| PAGE EXCERPT |
⁂

How to improve a join between two huge tables, one tables contains 4 billion records and another contains 2 billion records in snowflake on L size warehouse. These join occurs when thoughtspot triggers a query on snowflake. Currently it is taking 4 mins. I want to bring it down to less than 10 secs. I tried doing clustering, QAS etc. The join is inner join and relation ship is one to many.
I tried Query acceleration service, clustering, increased warehouse size.
Please find he below query
SELECT
DATE_TRUNC('MONTH', "ta_1"."DATE") "ca_1",
"ta_2"."FEATURELEVEL1" "ca_2",
count(DISTINCT "ta_3"."EVENTUUID") "ca_3"
FROM "C_GOLD"."PRODUCT_USAGE"."FEATURESBRIDGE" "MTA_0"
JOIN "C_GOLD"."PRODUCT_USAGE"."MAPPEDFEATURES" "ta_2"
ON "MTA_0"."FEATUREID" = "ta_2"."FEATUREID"
JOIN "C_GOLD"."PRODUCT_USAGE"."PRODUCTEVENTS" "ta_3"
ON (
"MTA_0"."APPSTRINGID" = "ta_3"."APPSTRINGID"
AND "MTA_0"."EVENTUUID" = "ta_3"."EVENTUUID"
AND "MTA_0"."DATEKEY" = "ta_3"."DATEKEY"
)
JOIN "C_GOLD"."MASTER_DATA"."DATEDIM" "ta_1"
ON "ta_3"."DATEKEY" = "ta_1"."DATEKEY"
JOIN "C_GOLD"."MASTER_DATA"."COMPANIES" "ta_5"
ON "ta_3"."COMPANYID" = "ta_5"."COMPANYID"
JOIN "C_GOLD"."MASTER_DATA"."PRODUCTTAGS" "MTA_1"
ON "ta_3"."PRODUCTTAGID" = "MTA_1"."PRODUCTTAGID"
LEFT OUTER JOIN "C_GOLD"."MASTER_DATA"."PARENTVIEW" "ta_4"
ON "MTA_1"."PARENTTAGID" = "ta_4"."PARENTTAGID"
WHERE (
"ta_1"."DATE" >= DATE('2023-08-01', 'YYYY-MM-DD')
AND "ta_1"."DATE" < DATE('2024-08-01', 'YYYY-MM-DD')
AND LOWER("ta_4"."PRODUCTTAGNAME") = 'smart 3d'
AND "ta_5"."ISINTERNAL" = FALSE
)
GROUP BY
"ca_1",
"ca_2"
ORDER BY "ca_1" ASC NULLS LAST
;
The Huge tables are Productevents and FeatureBridge.
6

⁂

| STATED PROBLEM 1 |
Which two tables does the Snowflake post name as the huge ones?
| STATED PROBLEM 2 |
Output the part of the Snowflake post between "LEFT OUTER JOIN" and "< DATE('2024-08-01', 'YYYY-MM-DD')", inclusive.
The items after the Snowflake post come from a separate source.

| DATASET ENTRIES |

⁂

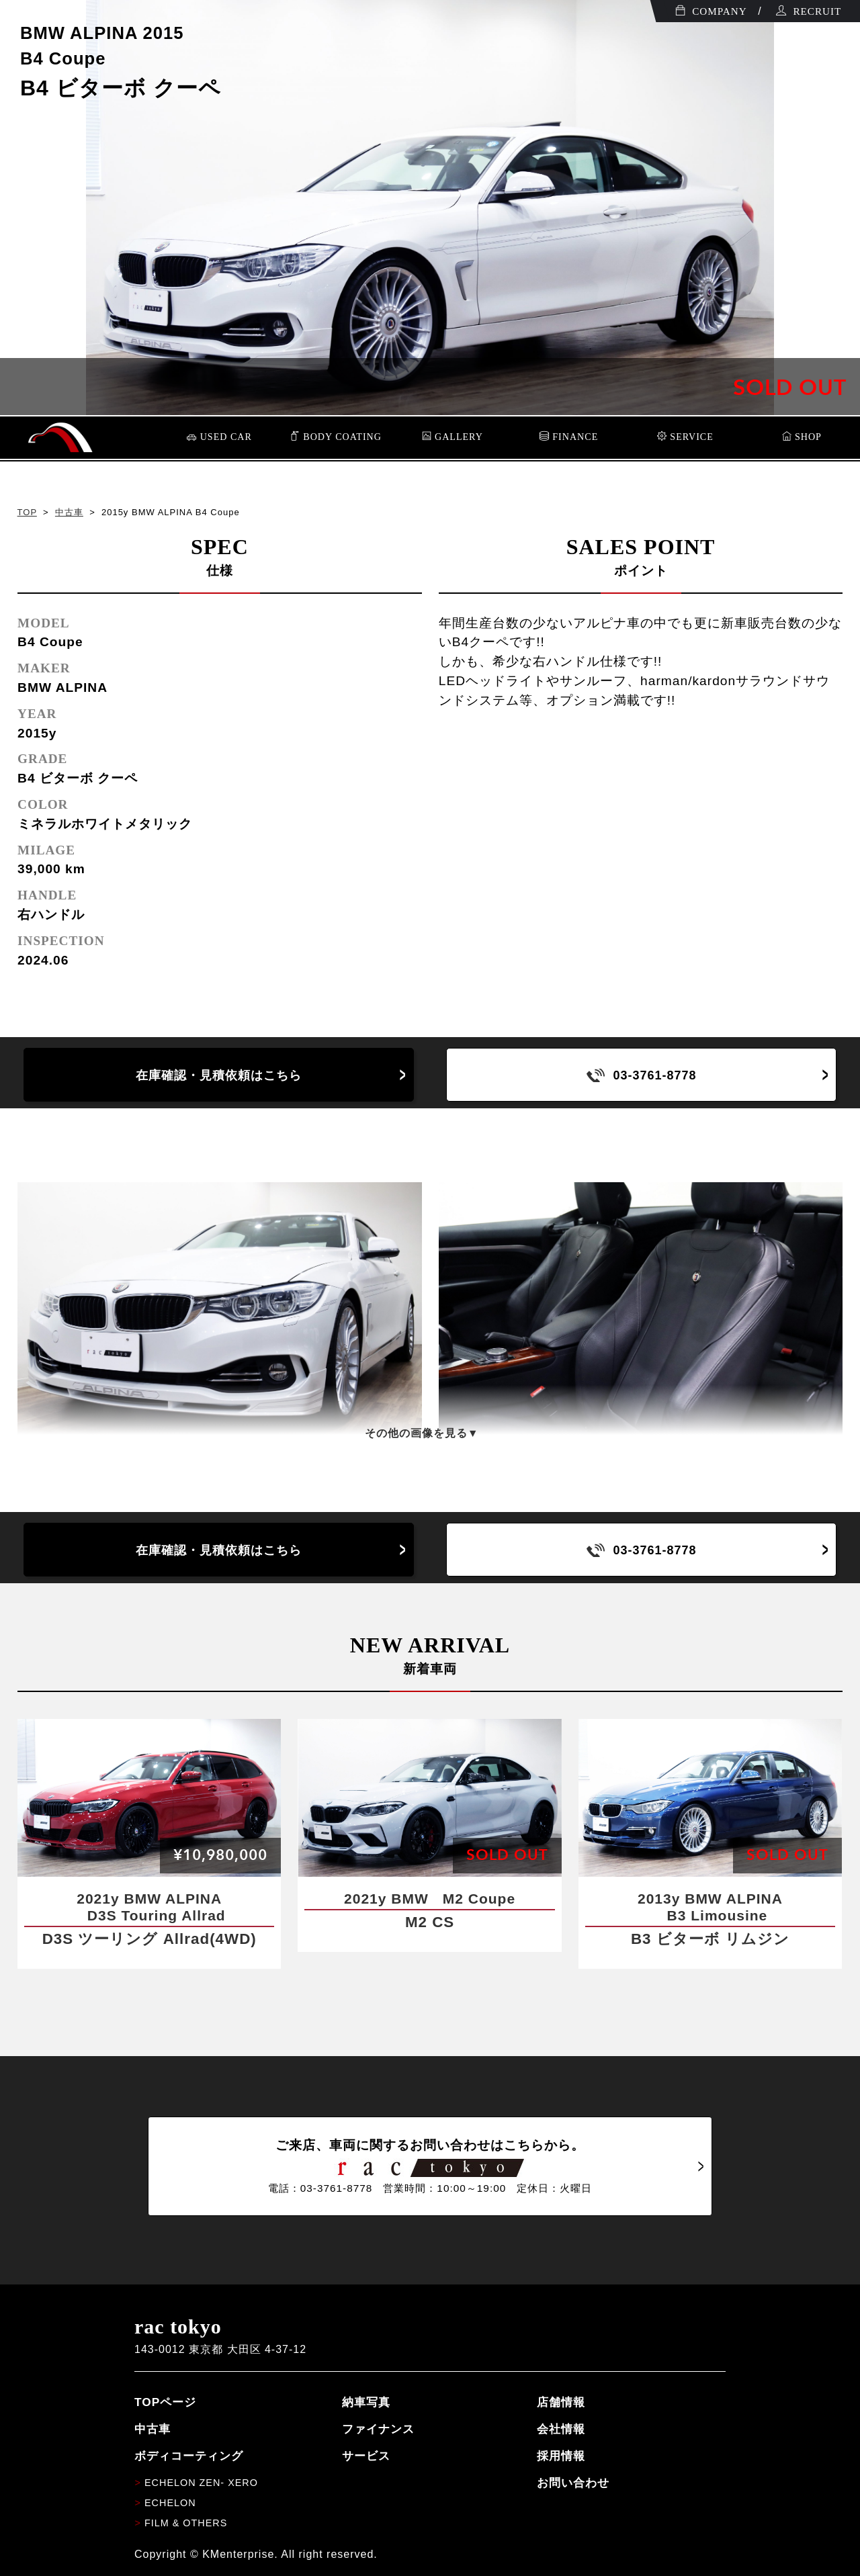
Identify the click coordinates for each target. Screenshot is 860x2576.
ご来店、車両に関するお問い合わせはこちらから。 (430, 2166)
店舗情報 (561, 2402)
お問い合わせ (573, 2482)
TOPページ (165, 2402)
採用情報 (561, 2455)
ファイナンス (378, 2429)
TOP (27, 512)
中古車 (69, 512)
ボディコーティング (188, 2455)
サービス (366, 2455)
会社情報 (561, 2429)
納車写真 (366, 2402)
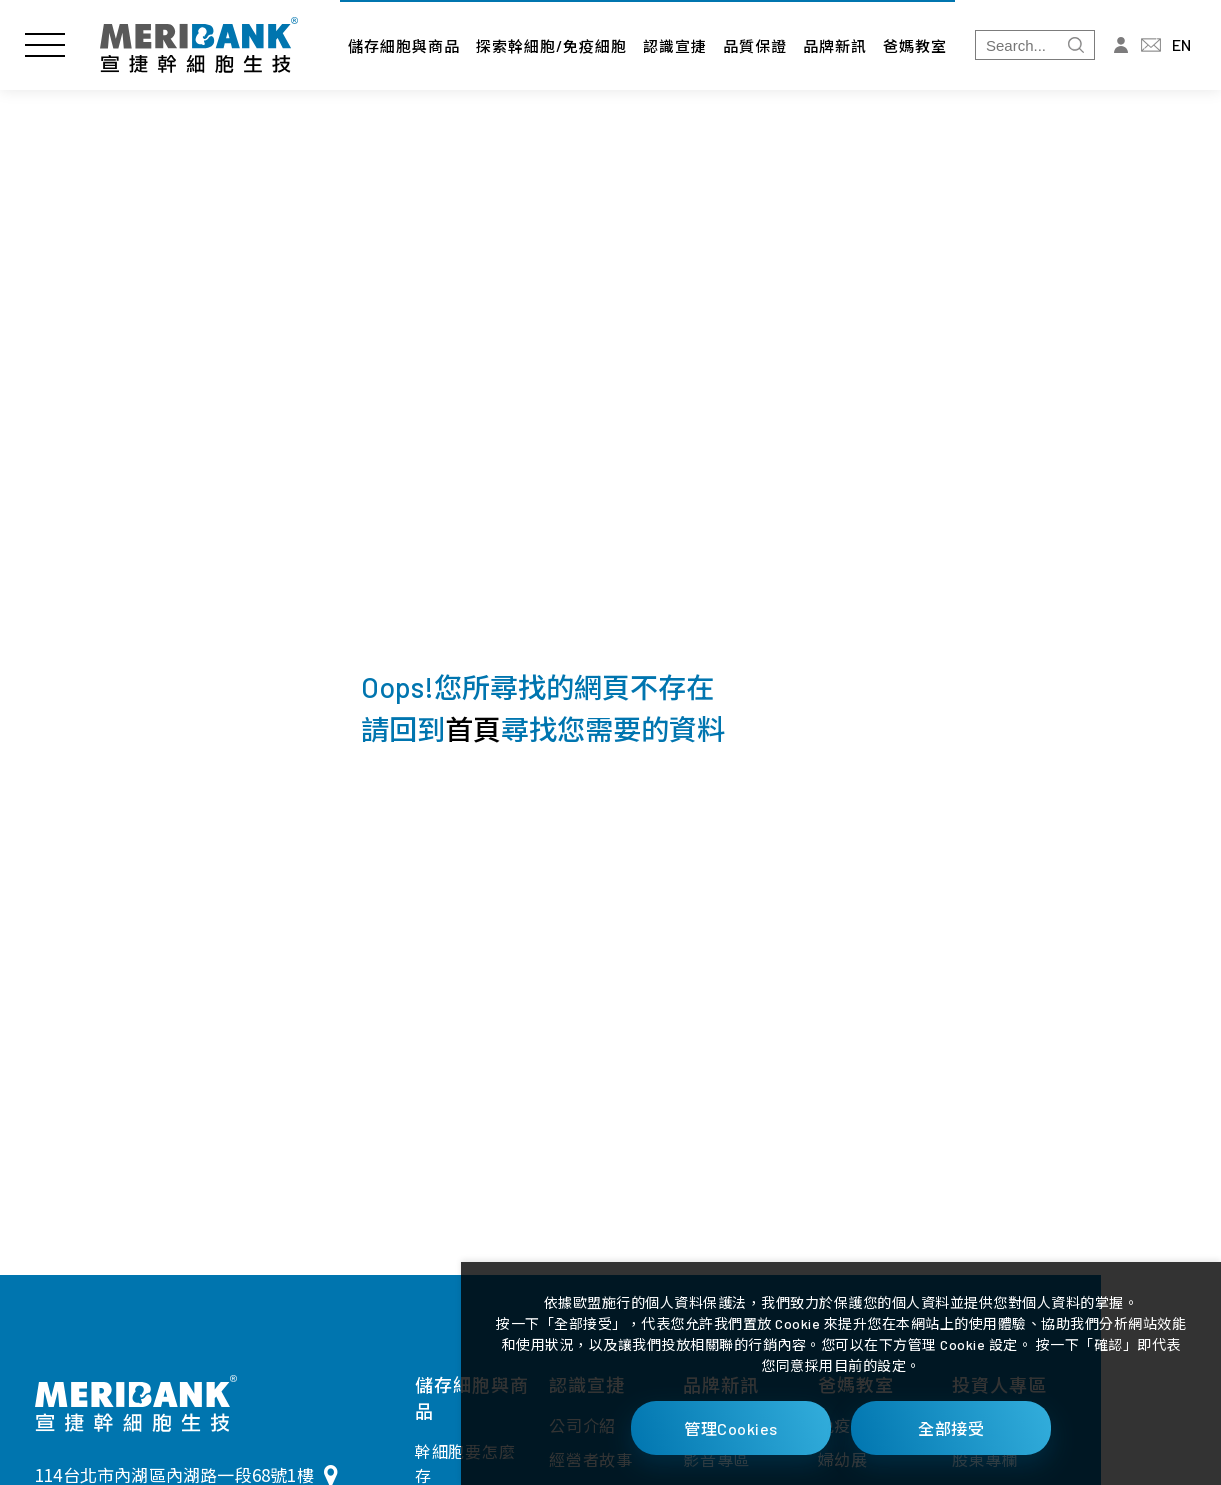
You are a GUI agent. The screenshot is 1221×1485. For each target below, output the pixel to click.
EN (1181, 44)
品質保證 (755, 46)
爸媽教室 (915, 46)
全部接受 (951, 1428)
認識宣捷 (675, 46)
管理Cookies (731, 1428)
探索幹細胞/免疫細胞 (551, 46)
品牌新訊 (835, 46)
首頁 (473, 729)
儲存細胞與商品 (404, 46)
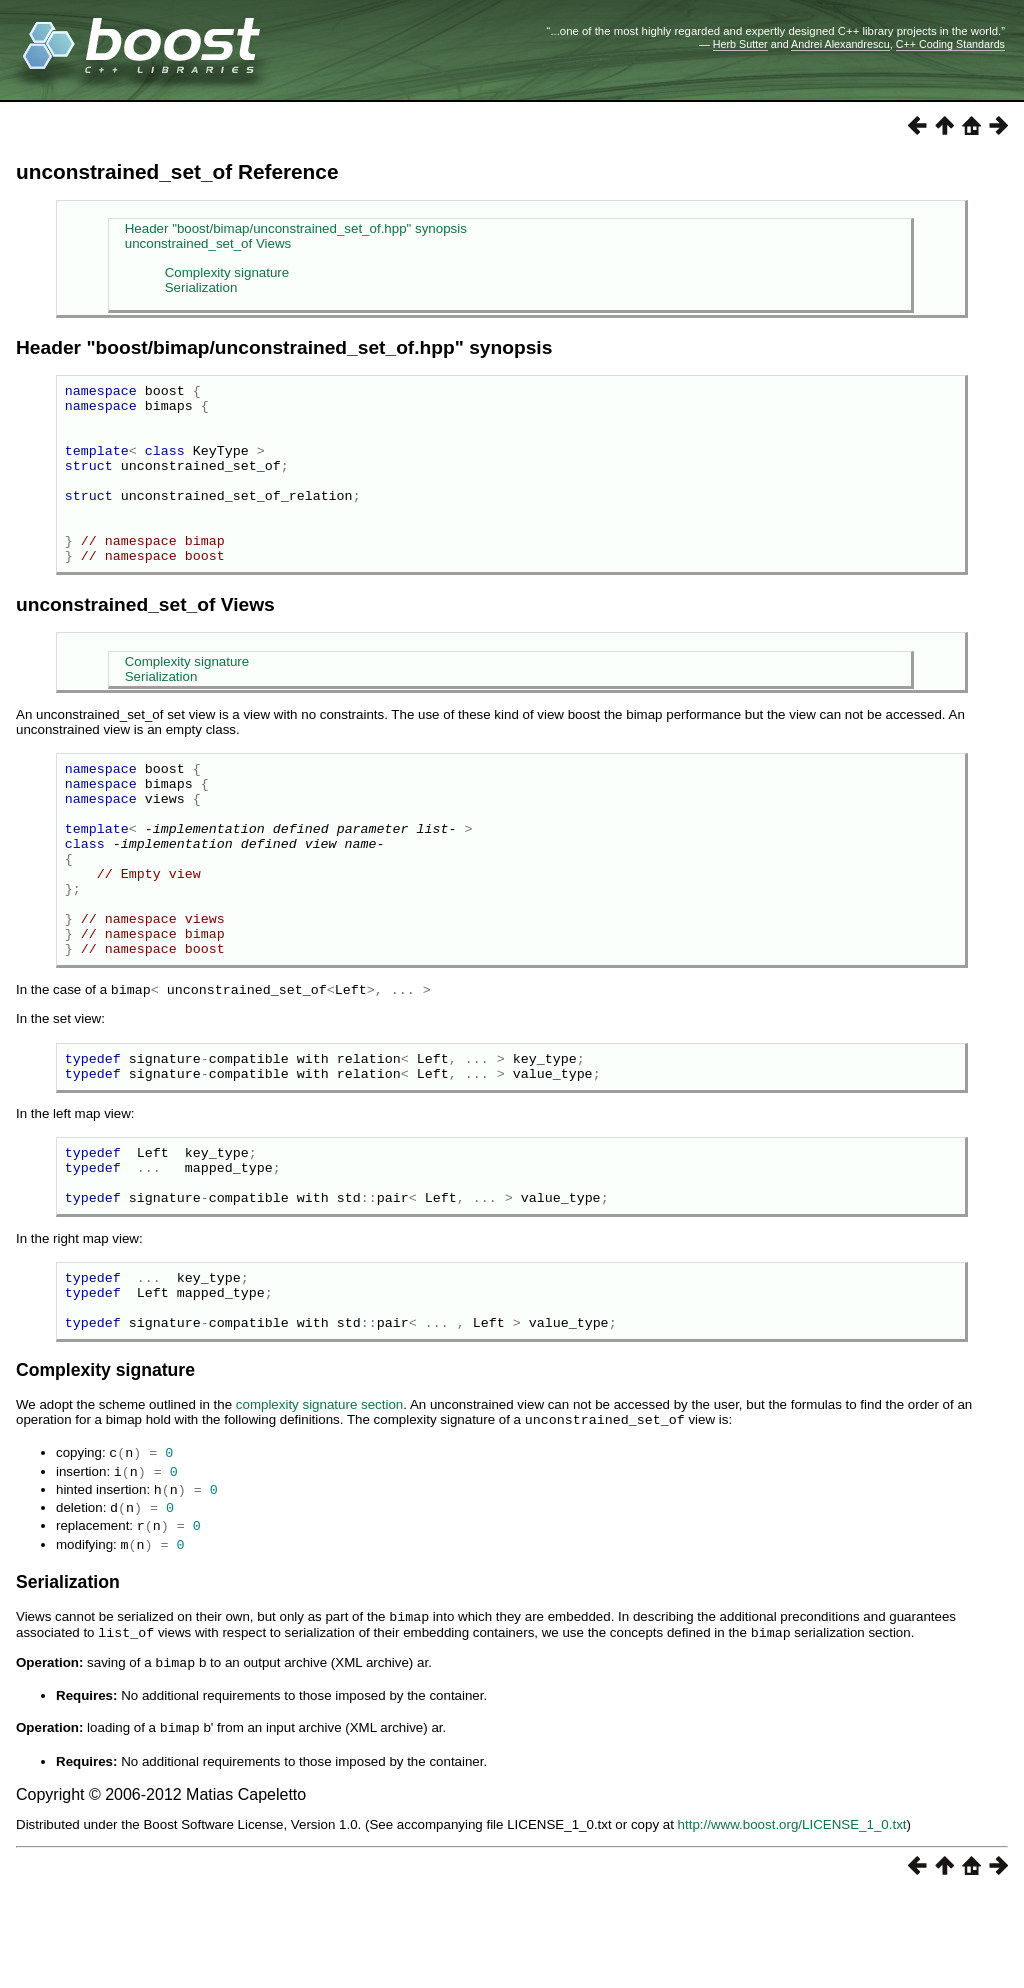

⁂

| EXPECTED OUTPUT 1 |
Productevents and FeatureBridge.

| EXPECTED OUTPUT 2 |
LEFT OUTER JOIN "C_GOLD"."MASTER_DATA"."PARENTVIEW" "ta_4"
ON "MTA_1"."PARENTTAGID" = "ta_4"."PARENTTAGID"
WHERE (
"ta_1"."DATE" >= DATE('2023-08-01', 'YYYY-MM-DD')
AND "ta_1"."DATE" < DATE('2024-08-01', 'YYYY-MM-DD')